* Exercise details
Rewrite the stretch of items from the line containing "Choose the right" through the line containing "tap(236, 221)", changing every "hair bun" to "topknot" and leaving the rest untouched. Return only those lines.

* Records supplied
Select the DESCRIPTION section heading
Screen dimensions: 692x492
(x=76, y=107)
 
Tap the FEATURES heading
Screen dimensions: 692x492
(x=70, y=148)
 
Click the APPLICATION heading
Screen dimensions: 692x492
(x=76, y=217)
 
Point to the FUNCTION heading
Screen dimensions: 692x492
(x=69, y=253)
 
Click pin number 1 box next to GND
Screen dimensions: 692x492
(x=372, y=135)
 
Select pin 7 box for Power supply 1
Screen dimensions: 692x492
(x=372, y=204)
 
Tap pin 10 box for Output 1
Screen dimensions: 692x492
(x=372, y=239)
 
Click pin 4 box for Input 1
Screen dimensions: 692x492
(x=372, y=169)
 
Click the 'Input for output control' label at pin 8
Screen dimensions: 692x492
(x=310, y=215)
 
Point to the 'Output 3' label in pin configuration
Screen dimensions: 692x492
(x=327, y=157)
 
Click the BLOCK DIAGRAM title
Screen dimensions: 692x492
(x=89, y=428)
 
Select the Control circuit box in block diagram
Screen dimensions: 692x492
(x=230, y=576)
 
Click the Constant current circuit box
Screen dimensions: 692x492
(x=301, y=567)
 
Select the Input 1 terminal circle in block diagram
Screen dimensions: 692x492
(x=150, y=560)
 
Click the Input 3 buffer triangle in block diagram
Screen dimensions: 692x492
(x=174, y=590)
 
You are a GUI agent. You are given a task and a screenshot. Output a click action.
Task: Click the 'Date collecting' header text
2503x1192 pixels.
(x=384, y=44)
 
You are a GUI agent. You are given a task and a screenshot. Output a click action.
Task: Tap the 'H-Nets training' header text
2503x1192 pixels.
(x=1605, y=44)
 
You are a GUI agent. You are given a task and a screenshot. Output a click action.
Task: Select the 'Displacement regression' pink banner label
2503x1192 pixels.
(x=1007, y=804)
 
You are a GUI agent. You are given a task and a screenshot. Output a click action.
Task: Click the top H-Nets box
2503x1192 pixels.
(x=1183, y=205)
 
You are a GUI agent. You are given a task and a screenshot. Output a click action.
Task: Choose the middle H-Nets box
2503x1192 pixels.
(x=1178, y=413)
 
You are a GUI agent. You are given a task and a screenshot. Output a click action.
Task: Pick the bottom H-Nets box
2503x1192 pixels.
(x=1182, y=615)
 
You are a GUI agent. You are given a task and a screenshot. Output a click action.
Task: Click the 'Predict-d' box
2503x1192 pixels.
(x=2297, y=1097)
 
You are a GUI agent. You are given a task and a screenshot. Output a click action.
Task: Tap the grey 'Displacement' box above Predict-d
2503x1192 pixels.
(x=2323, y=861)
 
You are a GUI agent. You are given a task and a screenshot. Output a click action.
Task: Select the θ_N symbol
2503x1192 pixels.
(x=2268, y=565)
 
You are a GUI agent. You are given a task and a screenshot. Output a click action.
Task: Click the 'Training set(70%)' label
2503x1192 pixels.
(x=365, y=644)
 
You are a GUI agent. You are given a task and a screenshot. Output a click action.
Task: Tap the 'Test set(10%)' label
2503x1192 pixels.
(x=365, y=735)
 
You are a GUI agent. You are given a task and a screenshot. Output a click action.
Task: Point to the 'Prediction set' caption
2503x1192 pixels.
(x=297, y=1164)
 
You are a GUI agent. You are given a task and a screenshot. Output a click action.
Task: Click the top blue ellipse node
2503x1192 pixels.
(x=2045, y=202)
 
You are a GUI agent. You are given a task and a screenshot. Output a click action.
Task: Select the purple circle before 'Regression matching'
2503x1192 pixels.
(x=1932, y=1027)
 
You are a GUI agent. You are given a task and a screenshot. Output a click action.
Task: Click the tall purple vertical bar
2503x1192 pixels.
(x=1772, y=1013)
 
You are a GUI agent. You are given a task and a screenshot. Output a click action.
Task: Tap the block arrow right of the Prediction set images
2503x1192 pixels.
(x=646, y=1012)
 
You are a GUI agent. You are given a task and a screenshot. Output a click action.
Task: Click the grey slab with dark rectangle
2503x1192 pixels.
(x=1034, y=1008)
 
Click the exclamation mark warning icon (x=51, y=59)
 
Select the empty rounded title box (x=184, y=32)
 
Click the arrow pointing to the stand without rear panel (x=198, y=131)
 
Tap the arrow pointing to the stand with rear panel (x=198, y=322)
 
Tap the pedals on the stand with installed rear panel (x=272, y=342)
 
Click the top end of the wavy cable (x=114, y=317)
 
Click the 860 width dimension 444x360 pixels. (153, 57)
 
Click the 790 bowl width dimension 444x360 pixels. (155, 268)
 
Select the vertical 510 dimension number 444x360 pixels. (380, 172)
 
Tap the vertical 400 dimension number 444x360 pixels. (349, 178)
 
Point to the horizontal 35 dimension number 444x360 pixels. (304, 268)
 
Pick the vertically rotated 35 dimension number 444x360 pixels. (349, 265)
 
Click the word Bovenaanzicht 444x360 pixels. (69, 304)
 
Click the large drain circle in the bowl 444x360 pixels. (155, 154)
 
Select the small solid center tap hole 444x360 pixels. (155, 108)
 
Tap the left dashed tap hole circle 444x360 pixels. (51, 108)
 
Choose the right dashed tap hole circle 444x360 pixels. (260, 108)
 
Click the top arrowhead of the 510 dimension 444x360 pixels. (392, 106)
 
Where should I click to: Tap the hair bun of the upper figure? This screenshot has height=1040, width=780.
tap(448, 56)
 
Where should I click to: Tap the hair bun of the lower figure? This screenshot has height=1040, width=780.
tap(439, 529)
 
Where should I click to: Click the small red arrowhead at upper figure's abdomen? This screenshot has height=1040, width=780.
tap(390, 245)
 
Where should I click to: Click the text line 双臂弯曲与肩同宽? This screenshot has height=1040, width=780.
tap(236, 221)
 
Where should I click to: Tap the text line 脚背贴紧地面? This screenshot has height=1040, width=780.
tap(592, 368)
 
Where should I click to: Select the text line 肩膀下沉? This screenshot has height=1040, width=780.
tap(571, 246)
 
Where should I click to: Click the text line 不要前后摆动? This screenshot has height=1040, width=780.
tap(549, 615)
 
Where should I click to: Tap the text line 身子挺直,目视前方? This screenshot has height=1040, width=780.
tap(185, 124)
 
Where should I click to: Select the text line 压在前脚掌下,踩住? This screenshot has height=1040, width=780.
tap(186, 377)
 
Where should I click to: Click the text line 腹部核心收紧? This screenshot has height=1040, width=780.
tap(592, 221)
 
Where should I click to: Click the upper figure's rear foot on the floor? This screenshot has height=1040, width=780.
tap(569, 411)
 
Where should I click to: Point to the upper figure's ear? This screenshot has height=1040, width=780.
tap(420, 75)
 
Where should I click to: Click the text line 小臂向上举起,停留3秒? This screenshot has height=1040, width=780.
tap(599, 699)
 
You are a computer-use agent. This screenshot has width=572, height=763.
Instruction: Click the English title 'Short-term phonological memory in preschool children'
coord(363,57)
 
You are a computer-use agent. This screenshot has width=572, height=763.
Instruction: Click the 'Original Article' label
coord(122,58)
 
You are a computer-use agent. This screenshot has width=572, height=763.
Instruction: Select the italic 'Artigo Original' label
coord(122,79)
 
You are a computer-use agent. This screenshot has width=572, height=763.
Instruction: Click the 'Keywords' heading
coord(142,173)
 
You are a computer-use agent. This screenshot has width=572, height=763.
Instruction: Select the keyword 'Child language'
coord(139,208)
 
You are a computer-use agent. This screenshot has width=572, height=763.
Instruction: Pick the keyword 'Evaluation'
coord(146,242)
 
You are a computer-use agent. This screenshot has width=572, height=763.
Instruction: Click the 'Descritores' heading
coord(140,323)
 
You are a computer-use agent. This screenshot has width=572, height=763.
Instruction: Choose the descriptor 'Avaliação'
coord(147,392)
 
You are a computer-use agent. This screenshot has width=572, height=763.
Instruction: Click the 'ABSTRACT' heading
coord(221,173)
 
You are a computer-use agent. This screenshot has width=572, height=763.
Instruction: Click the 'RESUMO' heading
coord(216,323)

* Result
Choose the right dashed tap hole circle 444x360 pixels. (260, 108)
 
Click the top arrowhead of the 510 dimension 444x360 pixels. (392, 106)
 
Where should I click to: Tap the topknot of the upper figure? This screenshot has height=1040, width=780.
tap(448, 56)
 
Where should I click to: Tap the topknot of the lower figure? This screenshot has height=1040, width=780.
tap(439, 529)
 
Where should I click to: Click the small red arrowhead at upper figure's abdomen? This screenshot has height=1040, width=780.
tap(390, 245)
 
Where should I click to: Click the text line 双臂弯曲与肩同宽? This screenshot has height=1040, width=780.
tap(236, 221)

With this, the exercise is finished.